### What the task asks
Count the lines in the material below that contain the string "Click". Give only the number.

### Data for this exercise
☆ ☆ ☆

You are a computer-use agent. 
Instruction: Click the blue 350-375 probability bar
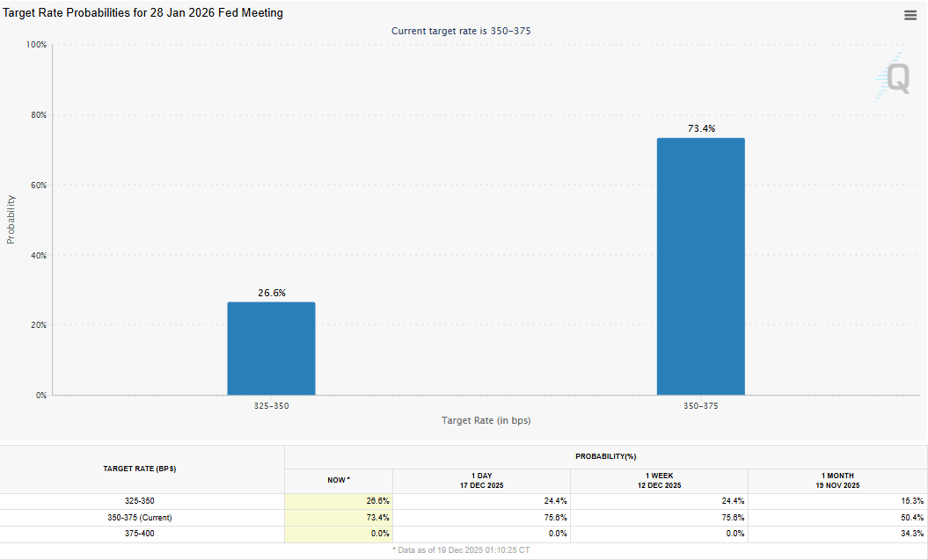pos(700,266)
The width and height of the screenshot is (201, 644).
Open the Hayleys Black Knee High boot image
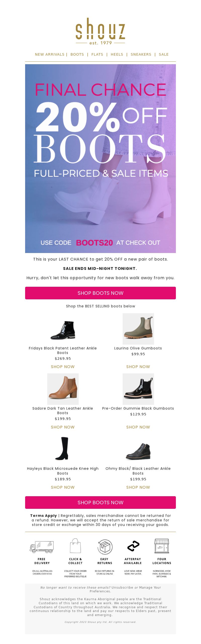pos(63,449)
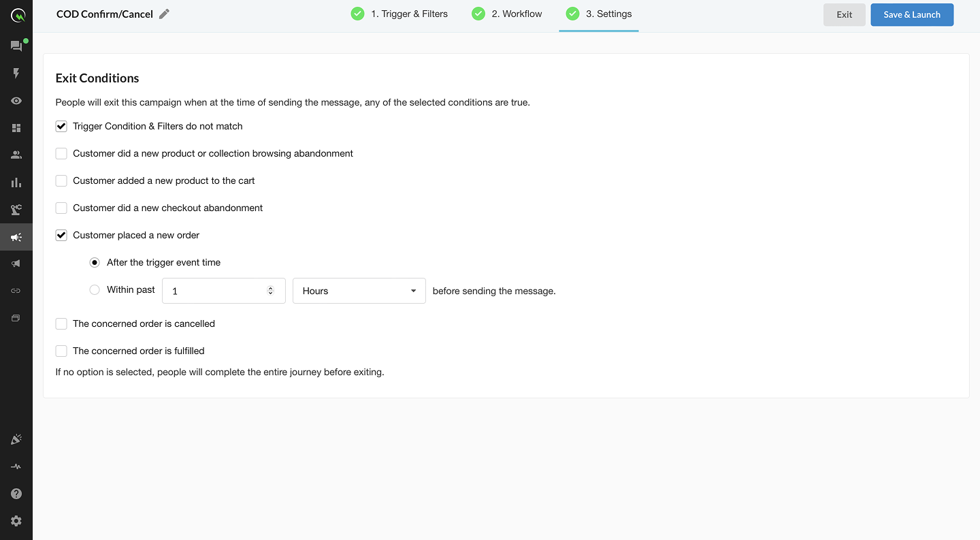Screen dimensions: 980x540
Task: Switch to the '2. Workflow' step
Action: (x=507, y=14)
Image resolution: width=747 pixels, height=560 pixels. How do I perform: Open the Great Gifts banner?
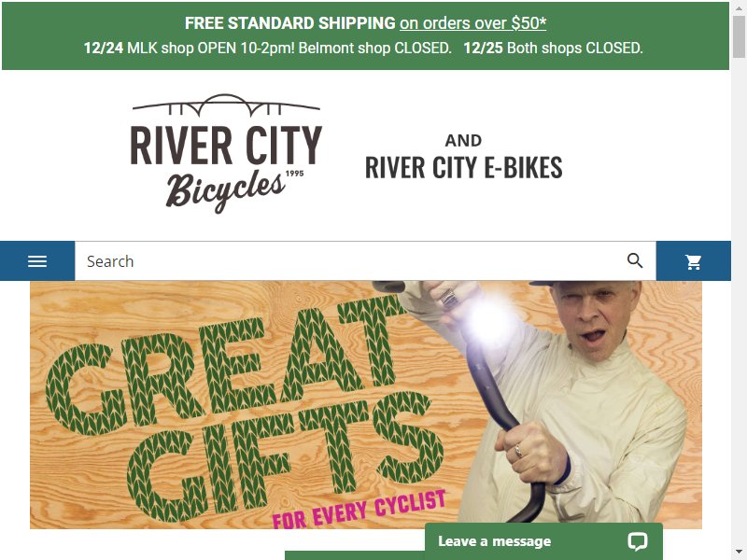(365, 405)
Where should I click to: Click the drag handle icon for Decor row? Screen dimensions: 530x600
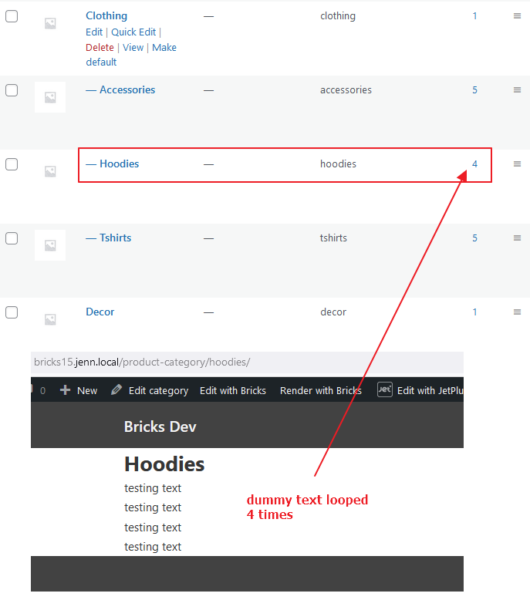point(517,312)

☆ ☆ ☆

### Answer for this exercise
2